Ardashir joue avec la lame de sa dague dans l’épaisse chevelure de la noble Esther dont les yeux demeurent clos. Il en coupe une mèche d’un geste sec, puis il la roule entre ses doigts, un large sourire aux lèvres.
– Je crois savoir qu’Esther était une proche de Gessius Marcianus, le père de votre empereur. Je te donne cette mèche, tu l’offriras à ton maître, un message en quelque sorte. J’ai moi-même envoyé des ambassadeurs à Rome. Avec une lettre, un ultimatum. Je n’ai pas de pitié pour ceux qui me trompent. Je peux aussi être magnanime avec mes ennemis. Rome devra quitter l’Asie, ainsi que la Grèce. J’entends recouvrer toutes les possessions perses d’antan.

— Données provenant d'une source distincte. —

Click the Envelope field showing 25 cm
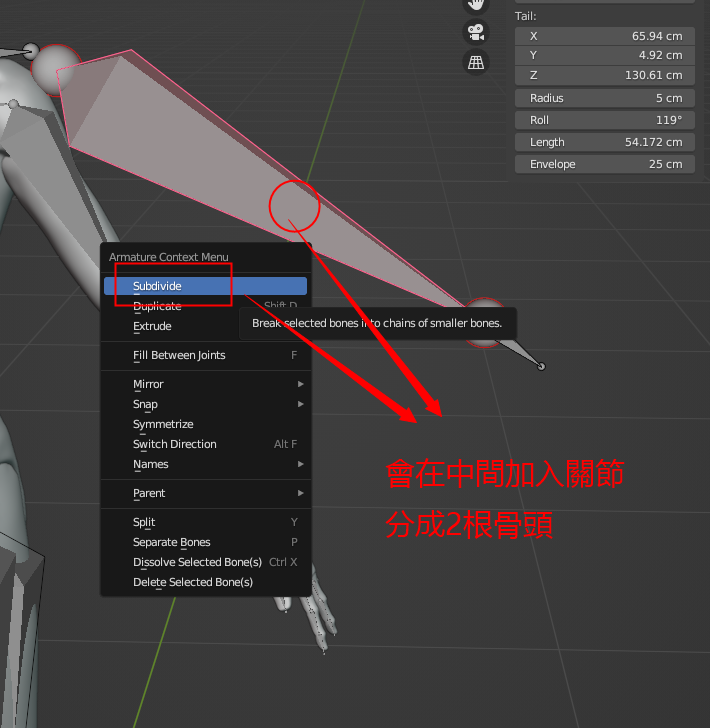(x=604, y=164)
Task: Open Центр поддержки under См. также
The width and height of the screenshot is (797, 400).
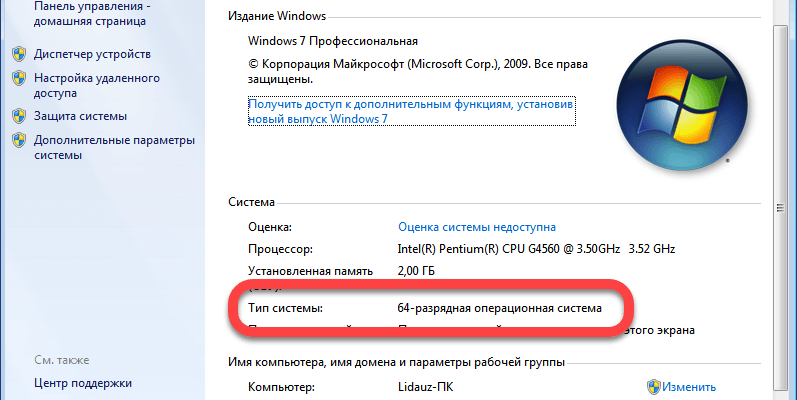Action: click(83, 383)
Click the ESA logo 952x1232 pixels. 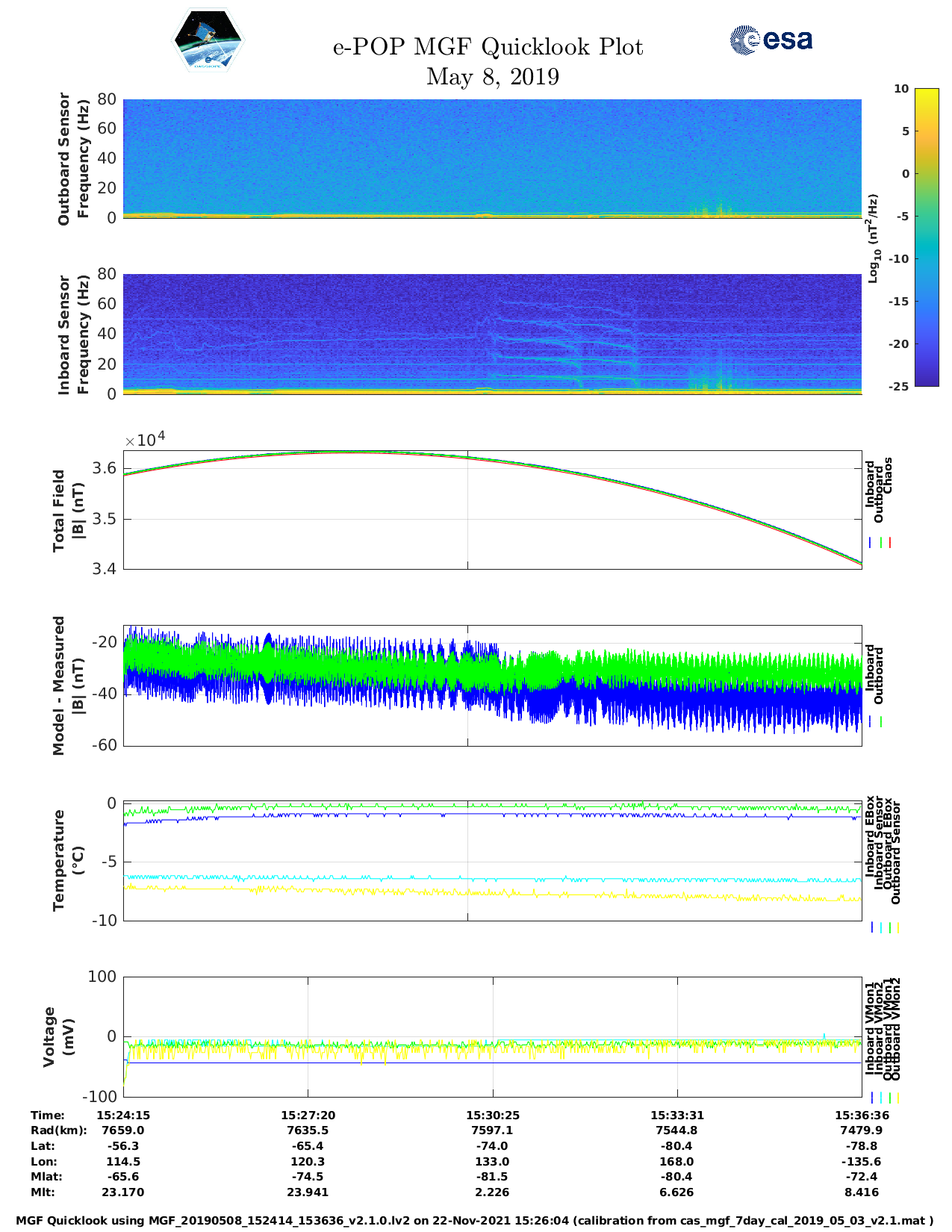(x=771, y=40)
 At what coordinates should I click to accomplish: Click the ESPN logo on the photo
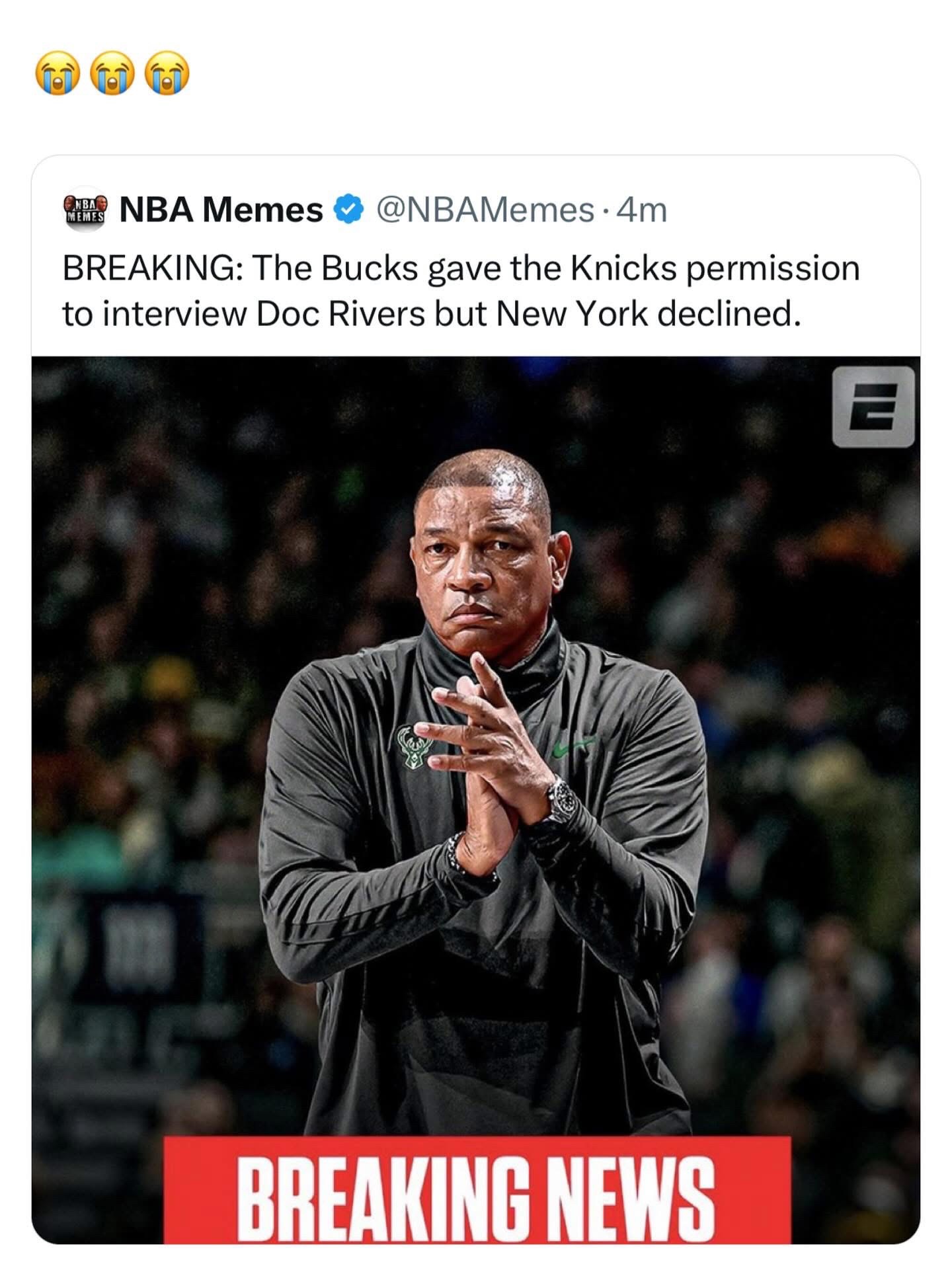873,407
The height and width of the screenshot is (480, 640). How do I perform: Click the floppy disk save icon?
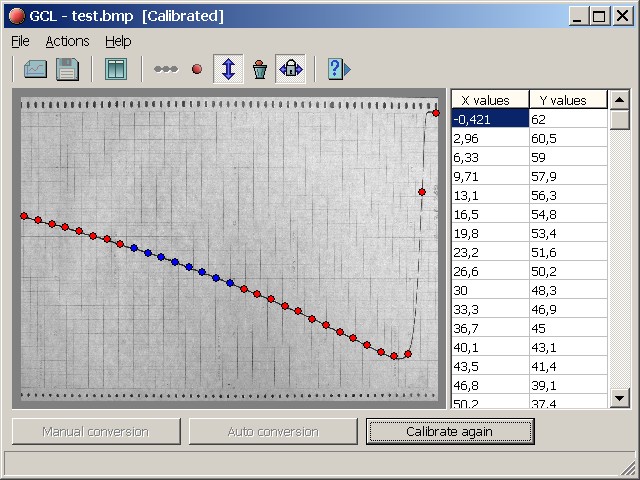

Claudius pince les lèvres. Contrairement à ce qui était convenu, Ardashir n’avait jamais eu l’intention de s’allier à l’Empire romain. « L’appétit vient en mangeant », se dit Claudius, réellement déçu par la tournure de sa mission. « Et je n’ai rien vu venir, quel idiot je fais. » Il s’était pourtant convaincu du contraire. Il n’avait pas assez justement mesuré à quel point l’ambition de ce roitelet d’origine obscure s’élèverait. Et maintenant, il en arrive même à menacer Rome, rien que ça.
– Mes maîtres, comme tu dis, n’apprécieront pas. Ardashir, Rome est puissante, bien plus que tu ne l’imagines. Ses armées t’écraseront, n’en doute pas… – … Cela suffit, Claudius. Si Rome était si puissante, l’Empire parthe aurait péri depuis bien longtemps. Vous autres, Romains, n’avez rien à faire sur mon territoire. J’entends bien en reconquérir chaque parcelle.
Il est clair pour Claudius qu’il ne parviendra plus à retourner l’orgueil de ce roi encore habité par une victoire toute fraîche. Il capitule donc, sans gloire. Ardashir, cependant, reprend la parole.
– Je sais parfaitement pourquoi ton empire s’entête, Claudius : la route du commerce vers l’Inde et la Chine qu’il ne contrôle pas. Et ça chagrine un peuple qui ne supporte pas que d’autres que lui maîtrisent son commerce.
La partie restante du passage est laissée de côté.